▸ **What to work on**:
Please quote from the rows below, starting with the line that contains "You are a computer-use" and going on through the line that contains "click(176, 477)", and leave the pictures out of your answer.

━━ Input records

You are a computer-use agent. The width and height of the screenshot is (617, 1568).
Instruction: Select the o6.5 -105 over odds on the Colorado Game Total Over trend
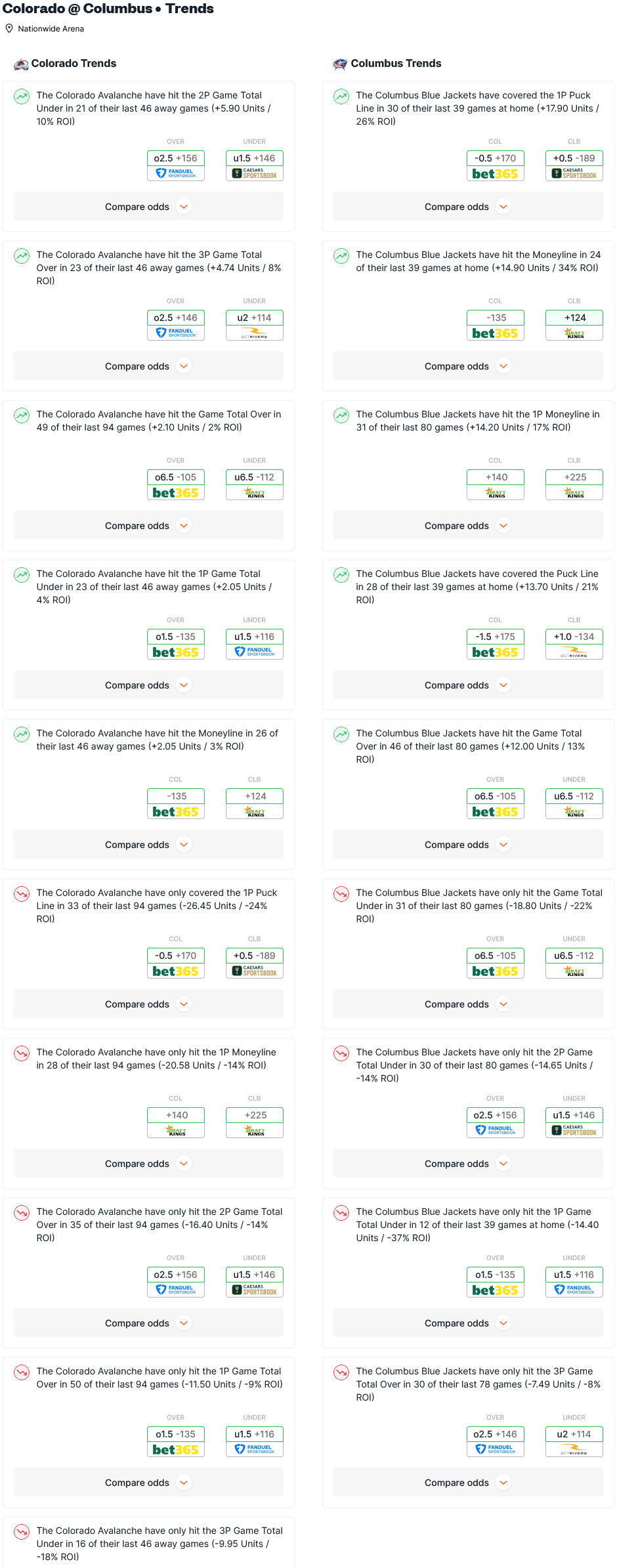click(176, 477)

━━━━
━━ Input records

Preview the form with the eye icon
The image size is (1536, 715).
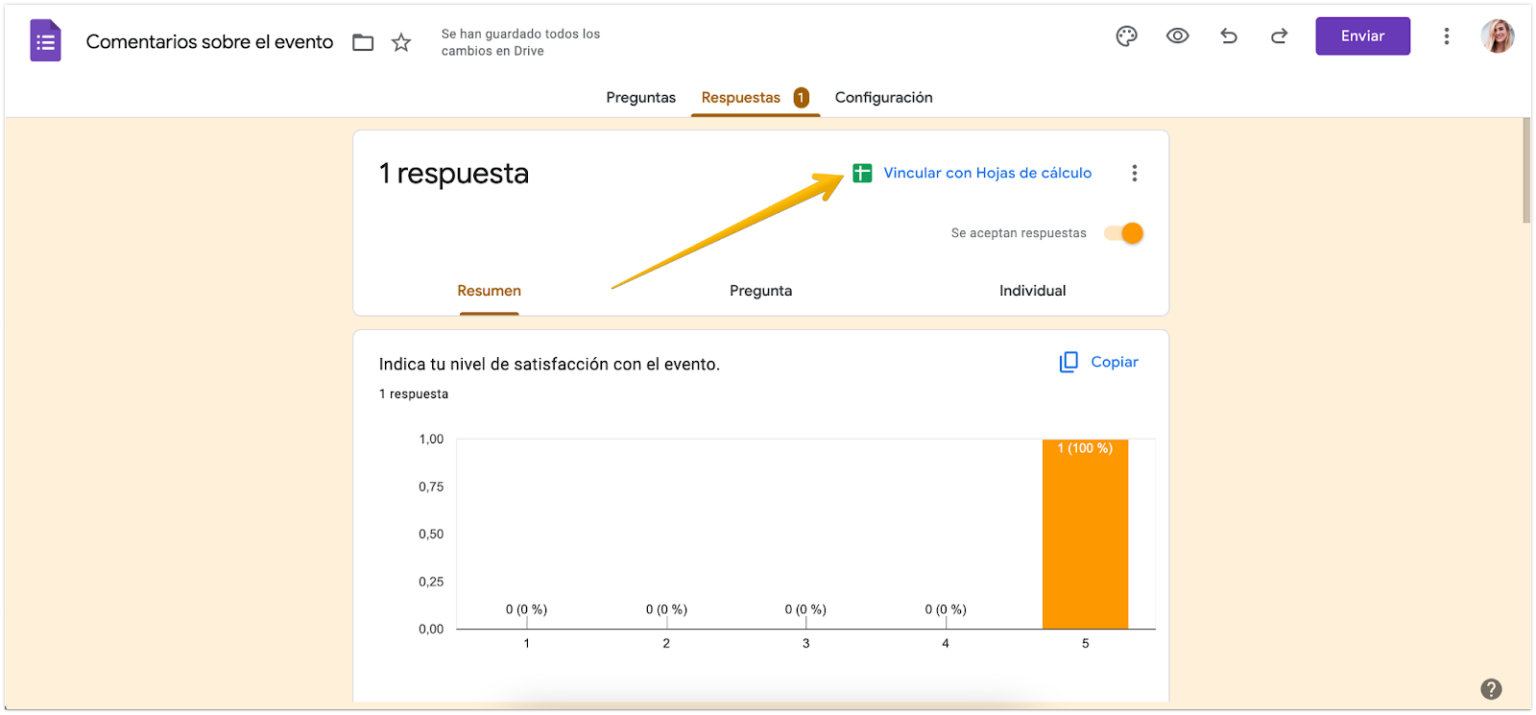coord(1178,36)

━━━━
━━ Input records

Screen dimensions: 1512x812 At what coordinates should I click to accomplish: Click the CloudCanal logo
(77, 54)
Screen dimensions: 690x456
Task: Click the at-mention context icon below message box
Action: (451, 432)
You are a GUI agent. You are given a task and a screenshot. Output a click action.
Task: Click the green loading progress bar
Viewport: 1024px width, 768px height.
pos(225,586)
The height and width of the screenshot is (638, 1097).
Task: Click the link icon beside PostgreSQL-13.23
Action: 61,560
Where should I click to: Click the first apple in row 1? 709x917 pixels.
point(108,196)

━━━━

▸ **Result**:
You are a computer-use agent. The width and height of the screenshot is (617, 1568).
Instruction: Select the o6.5 -105 over odds on the Colorado Game Total Over trend
click(176, 477)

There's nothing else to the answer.